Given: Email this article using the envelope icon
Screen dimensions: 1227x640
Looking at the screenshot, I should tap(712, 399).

^^^^

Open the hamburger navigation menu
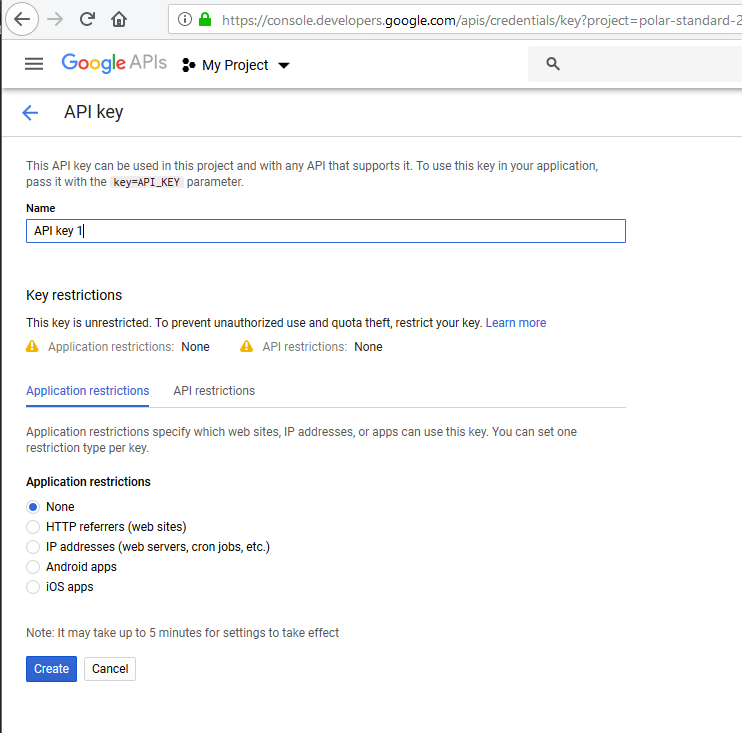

^^^^

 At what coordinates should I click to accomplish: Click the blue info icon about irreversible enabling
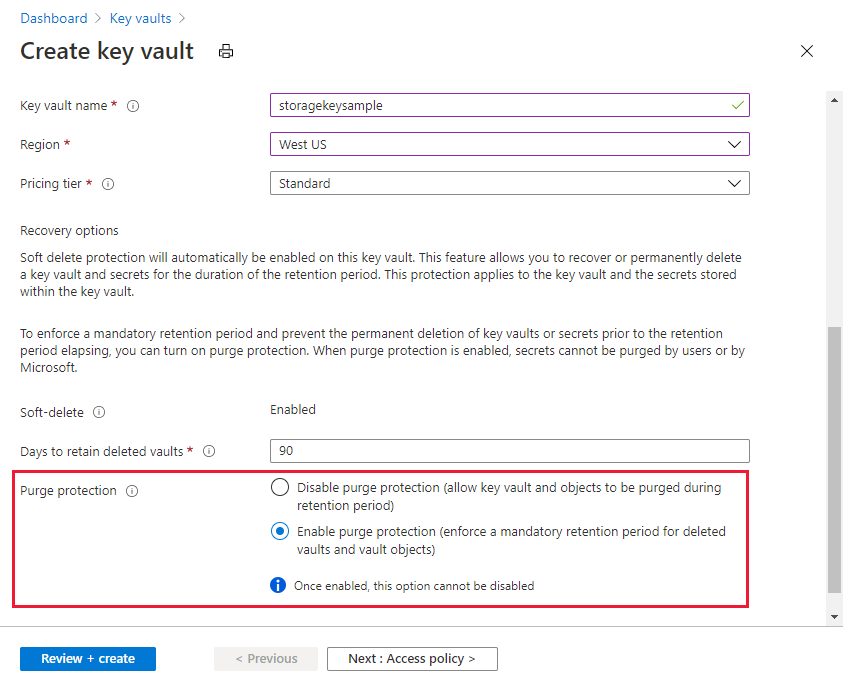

^^^^

Note each line of the entries that has "icon" in it, and copy those lines.

Given: Email this article using the envelope icon
 At what coordinates should I click to accomplish: Click the blue info icon about irreversible enabling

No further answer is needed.